## WHAT YOU WILL DO
In the entries below, find each line with the word "Instagram" and return it.

## DATA IN THIS EXERCISE

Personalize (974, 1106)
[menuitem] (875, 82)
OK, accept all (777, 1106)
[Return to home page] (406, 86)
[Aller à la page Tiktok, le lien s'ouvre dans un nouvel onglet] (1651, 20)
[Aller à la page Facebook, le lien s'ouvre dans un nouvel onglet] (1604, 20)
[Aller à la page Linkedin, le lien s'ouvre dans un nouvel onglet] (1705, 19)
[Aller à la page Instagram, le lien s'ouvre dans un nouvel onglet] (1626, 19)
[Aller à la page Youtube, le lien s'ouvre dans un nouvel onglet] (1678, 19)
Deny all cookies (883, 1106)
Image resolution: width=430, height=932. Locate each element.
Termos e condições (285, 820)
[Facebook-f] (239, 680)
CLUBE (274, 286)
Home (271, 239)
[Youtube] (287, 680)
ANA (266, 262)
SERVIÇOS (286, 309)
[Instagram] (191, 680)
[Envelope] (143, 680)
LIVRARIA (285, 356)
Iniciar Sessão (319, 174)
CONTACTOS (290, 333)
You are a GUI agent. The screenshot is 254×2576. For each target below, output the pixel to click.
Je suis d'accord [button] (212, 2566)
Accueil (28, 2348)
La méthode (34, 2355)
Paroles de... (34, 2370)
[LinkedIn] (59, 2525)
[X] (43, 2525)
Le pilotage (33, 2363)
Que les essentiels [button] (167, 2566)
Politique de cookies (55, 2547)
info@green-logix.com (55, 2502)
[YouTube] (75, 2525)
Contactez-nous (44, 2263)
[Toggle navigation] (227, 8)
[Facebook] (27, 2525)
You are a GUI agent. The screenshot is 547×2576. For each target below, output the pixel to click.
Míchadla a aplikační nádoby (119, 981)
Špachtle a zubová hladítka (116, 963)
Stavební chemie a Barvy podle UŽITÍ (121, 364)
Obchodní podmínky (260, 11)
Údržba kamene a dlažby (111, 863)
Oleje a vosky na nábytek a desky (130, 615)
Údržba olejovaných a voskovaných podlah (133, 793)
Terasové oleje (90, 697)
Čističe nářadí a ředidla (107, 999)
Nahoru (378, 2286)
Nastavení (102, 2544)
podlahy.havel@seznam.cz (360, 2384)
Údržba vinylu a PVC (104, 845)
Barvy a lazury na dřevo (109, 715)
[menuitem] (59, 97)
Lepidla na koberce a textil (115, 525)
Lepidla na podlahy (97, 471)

## WRITTEN ANSWER
[Aller à la page Instagram, le lien s'ouvre dans un nouvel onglet] (1626, 19)
[Instagram] (191, 680)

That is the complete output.